Gestartet wird oben zwar zeitgleich, aber in drei Wellen mit einem Sicherheitsabstand dazwischen, um die Sturzgefahr zu minimieren. «Ich hatte Angst, klar. Ich liebe es, schnell zu fahren, und habe viel Erfahrung. Aber ich hatte keine Ahnung, wie ich ein Fahrrad mit bis zu 140 Kilometern pro Stunde auf Schnee kontrollieren kann», erzählt Kyle weiter. Die Downhill-Fahrer können zwar tags zuvor einen Probelauf absolvieren, einer richtigen Vorbereitung kommt das natürlich nicht gleich. «Ich war davor noch nie von einem Berg quasi senkrecht über eine Schneepiste gefahren – der Probelauf war mein erstes Mal. Es lief aber ganz gut. Ich bin ein ziemlich guter Mountainbiker, ich kann eigentlich alles fahren – auf ‹normalem› Boden zumindest. Ich dachte mir, dass ich das mit meiner Erfahrung sicher auch auf Schnee gut hinbekomme», erklärt er. Seit drei Jahren ist Kyle Mountainbike-Guide in Saas-Fee und somit zumindest in den Sommermonaten praktisch täglich auf dem Bike. «Ich habe während des Probelaufs tatsächlich schnell gelernt, wie es läuft. Du musst auf eine spezielle Art drehen und dein Körpergewicht richtig positionieren, damit es klappt. Nach ein paar Kurven im Probelauf hatte ich raus, wie ich das Bike auf dem Schnee zu handhaben habe. Du darfst zum Beispiel nicht zu stark die vordere Bremse nutzen, sonst verlierst du sofort die Kontrolle. Du musst dein Bike etwas kippen und deine Füsse brauchen, sodass du eher um die Ecke gleitest. Das ist nicht einfach – ich hatte es auch nicht perfekt raus nach dem Probelauf, mich hat es im Rennen zuletzt richtig böse hingehauen», lacht Kyle.

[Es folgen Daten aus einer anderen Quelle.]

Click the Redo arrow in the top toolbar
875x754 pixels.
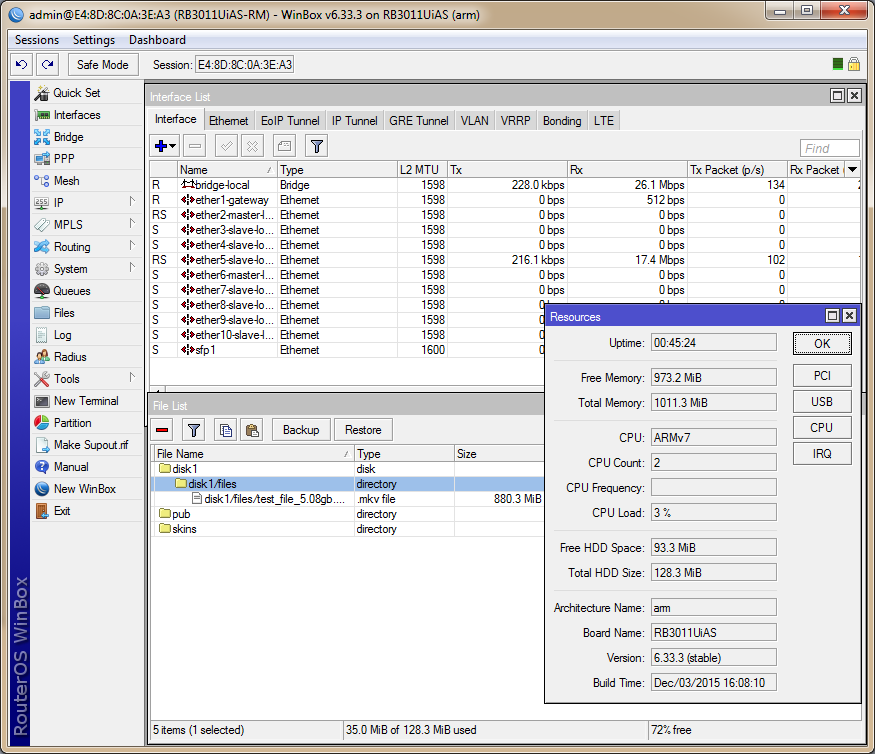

Mountainbike-Guide Kyle Harris (27) rät Neulingen, sich auf das Rennen gut vorzubereiten und das Tempo ihrem Können anzupassen.

«Das Glacier Bike Downhill ist ein
echter Adrenalinkick! Das Gefühl ist
unbeschreiblich.»

Über die rote Piste brettern
Trotzdem wollte er letztes Jahr wieder starten – leider musste das Rennen wegen starken Schneefalls im letzten Moment abgesagt werden. Gefährlich ist das Glacier Bike Downhill aber nicht per se, findet Kyle. «Wenn man schnell fährt wie ich, kann es zu üblen Stürzen kommen – das ist schon richtig. Mich hat es dreimal genommen, das letzte Mal hart. Ich bin in der Kurve gegen die Leitplanke geknallt – mit dem Kopf. Ich hatte zum Glück einen Helm an. Danach bin ich ziemlich langsam zum Ziel runter, es war mir zu krass», gesteht er. Aber auf das Rennen im März freut er sich trotz allem bereits gewaltig. «Es macht einfach unglaublichen Spass, selbst für erfahrene Biker wie mich ist es eine Herausforderung – das ist der Reiz. Wo können wir sonst über rote Pisten brettern auf Schnee und Eis? Das ist ein echter Adrenalinkick! Das Gefühl ist unbeschreiblich.»

Reifen und Reifendruck
Für alle, die am Rennen teilnehmen wollen, aber wenig Erfahrung haben oder noch nie auf Schnee unterwegs waren, rät Kyle auf einer Anfängerpiste oder einem Hügel zu üben, wie man auf Schnee ein Bike manövriert. Vor allem, wie man bremst und wie man Kurven fährt, gilt es zu üben. «Wichtig ist auch, dass die Biker recherchieren, welche Reifen sie brauchen und welchen Reifendruck sie haben sollen. Und natürlich an die Schutzkleidung und den Helm denken. Aber zentral ist: einfach nie die eigene Komfortzone verlassen und das Tempo dem eigenen Fahrvermögen anpassen. Dann kann eigentlich nichts schiefgehen», so Kyle.